Reproduce the records verbatim, from the line containing "Given: Toggle full screen mode icon" through the line containing "Action: click(523, 67)", inclusive.

[Word and element pointing entries]
## BEGIN

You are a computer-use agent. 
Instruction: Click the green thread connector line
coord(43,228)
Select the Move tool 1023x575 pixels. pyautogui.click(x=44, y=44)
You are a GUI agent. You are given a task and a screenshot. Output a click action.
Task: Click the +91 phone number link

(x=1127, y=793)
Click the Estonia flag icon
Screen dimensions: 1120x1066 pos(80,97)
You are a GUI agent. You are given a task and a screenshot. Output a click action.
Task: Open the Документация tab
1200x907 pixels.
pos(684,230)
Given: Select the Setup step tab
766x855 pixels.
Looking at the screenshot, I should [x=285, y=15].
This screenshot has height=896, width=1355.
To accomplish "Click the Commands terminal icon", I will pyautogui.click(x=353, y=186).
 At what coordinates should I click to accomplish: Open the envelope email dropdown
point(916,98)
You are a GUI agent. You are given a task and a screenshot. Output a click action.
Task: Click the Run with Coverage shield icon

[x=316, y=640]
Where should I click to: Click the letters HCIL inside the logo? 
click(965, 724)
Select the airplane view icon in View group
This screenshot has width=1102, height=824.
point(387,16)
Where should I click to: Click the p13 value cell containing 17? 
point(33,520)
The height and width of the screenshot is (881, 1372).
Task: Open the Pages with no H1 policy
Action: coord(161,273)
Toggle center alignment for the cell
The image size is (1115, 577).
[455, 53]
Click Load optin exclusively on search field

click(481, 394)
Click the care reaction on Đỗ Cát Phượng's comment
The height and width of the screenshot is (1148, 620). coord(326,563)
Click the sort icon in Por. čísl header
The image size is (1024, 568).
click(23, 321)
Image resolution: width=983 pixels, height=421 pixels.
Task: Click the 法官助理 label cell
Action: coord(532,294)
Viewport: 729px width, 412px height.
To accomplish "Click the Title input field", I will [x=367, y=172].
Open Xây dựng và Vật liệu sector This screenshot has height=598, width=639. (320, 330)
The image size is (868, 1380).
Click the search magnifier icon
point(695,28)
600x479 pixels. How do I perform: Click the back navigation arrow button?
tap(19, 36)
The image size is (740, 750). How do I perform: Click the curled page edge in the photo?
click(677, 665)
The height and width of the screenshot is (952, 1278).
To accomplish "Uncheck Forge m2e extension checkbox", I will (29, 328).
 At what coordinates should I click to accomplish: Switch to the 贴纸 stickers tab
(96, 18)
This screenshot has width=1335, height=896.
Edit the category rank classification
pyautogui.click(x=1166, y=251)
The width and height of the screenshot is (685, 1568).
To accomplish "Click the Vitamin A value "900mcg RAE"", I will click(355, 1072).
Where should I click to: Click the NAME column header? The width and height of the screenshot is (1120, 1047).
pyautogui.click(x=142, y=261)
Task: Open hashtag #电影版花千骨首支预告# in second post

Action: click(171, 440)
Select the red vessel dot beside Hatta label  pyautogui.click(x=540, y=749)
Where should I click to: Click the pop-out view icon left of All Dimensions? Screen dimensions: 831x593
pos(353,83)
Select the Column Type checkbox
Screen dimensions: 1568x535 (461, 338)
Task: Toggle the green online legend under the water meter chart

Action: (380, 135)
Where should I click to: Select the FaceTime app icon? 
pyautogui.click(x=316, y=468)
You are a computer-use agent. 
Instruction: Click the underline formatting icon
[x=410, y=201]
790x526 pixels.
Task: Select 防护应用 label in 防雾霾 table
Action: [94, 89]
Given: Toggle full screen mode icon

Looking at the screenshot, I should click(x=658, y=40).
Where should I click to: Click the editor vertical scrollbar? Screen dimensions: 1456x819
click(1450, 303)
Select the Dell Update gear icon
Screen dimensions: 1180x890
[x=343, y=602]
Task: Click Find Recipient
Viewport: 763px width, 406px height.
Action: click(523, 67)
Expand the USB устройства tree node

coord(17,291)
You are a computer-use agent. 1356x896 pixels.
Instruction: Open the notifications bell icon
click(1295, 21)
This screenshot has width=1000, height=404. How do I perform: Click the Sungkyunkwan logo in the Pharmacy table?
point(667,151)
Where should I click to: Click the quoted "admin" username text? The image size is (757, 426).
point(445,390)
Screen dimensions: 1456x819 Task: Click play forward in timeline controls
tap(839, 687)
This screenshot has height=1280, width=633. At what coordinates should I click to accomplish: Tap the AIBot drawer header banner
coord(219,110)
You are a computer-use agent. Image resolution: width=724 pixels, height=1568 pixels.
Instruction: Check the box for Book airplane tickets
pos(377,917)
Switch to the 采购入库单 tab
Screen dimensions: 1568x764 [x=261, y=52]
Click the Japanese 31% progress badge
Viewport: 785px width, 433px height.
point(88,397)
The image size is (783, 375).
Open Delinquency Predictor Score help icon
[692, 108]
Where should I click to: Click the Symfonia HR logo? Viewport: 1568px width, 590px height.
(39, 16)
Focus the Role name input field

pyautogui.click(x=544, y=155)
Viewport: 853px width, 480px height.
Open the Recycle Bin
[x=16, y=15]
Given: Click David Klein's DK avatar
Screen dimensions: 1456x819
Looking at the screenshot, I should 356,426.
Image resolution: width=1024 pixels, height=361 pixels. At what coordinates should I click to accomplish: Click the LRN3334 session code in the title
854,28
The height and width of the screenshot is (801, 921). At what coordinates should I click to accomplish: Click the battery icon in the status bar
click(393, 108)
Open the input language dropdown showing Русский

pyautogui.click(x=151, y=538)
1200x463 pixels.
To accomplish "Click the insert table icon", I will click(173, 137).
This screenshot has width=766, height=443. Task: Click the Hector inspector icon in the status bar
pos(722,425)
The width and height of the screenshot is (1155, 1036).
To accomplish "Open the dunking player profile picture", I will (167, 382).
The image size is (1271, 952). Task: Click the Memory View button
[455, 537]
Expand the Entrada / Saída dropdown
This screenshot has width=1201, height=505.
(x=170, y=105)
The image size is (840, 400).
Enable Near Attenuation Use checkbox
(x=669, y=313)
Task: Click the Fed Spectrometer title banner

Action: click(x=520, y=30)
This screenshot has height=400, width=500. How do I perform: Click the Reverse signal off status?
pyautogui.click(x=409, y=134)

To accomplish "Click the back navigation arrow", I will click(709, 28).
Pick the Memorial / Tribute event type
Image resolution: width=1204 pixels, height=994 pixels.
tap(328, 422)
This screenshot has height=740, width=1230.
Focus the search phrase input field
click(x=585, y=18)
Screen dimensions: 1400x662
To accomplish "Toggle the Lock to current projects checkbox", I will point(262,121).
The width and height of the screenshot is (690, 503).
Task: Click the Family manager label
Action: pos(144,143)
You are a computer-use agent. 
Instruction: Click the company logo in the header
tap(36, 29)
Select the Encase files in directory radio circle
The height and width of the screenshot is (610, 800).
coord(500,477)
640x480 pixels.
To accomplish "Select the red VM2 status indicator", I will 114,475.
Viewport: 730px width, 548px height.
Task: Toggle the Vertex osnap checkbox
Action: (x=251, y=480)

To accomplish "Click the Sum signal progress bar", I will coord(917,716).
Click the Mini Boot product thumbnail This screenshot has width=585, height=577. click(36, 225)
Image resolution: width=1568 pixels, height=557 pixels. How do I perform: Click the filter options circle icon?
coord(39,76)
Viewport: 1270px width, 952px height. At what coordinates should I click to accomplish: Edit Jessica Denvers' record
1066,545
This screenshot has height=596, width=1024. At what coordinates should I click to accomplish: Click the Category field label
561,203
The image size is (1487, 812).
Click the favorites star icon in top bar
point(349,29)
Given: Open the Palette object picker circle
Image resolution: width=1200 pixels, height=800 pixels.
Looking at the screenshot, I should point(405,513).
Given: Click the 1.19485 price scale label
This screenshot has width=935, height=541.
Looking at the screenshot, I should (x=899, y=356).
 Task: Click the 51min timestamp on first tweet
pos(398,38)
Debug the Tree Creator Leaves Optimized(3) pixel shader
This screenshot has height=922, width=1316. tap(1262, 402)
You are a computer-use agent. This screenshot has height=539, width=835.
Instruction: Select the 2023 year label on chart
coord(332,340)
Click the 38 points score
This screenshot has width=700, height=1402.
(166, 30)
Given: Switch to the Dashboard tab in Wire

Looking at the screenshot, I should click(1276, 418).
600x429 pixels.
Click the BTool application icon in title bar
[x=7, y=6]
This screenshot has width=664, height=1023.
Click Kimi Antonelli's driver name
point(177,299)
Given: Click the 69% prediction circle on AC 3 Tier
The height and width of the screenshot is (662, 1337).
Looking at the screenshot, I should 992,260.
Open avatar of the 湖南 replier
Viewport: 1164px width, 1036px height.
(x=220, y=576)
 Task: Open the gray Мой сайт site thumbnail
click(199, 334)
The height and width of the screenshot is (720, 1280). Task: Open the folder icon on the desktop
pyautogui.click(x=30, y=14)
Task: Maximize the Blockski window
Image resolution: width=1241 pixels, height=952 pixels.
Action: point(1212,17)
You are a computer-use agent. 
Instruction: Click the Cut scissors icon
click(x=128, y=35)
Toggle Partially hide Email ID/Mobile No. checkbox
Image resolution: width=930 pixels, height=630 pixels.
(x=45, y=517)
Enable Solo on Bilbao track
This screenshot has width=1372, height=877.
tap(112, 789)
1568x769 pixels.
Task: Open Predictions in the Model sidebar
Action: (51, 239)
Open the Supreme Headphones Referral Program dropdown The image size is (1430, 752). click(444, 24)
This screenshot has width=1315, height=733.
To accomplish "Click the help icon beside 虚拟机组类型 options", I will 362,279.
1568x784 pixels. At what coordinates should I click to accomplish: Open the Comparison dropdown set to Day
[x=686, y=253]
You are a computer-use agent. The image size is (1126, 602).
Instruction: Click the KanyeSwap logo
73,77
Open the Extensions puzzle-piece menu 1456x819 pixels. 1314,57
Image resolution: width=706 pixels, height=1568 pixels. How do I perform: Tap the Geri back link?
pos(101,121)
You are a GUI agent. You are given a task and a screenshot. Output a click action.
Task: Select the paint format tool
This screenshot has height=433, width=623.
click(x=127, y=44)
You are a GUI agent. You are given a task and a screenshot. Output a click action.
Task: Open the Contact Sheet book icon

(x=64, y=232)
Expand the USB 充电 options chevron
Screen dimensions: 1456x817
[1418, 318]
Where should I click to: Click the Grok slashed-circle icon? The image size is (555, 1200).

## END

[Expected output]:
Given: Toggle full screen mode icon

Looking at the screenshot, I should click(x=658, y=40).
Where should I click to: Click the editor vertical scrollbar? Screen dimensions: 1456x819
click(1450, 303)
Select the Dell Update gear icon
Screen dimensions: 1180x890
[x=343, y=602]
Task: Click Find Recipient
Viewport: 763px width, 406px height.
Action: click(523, 67)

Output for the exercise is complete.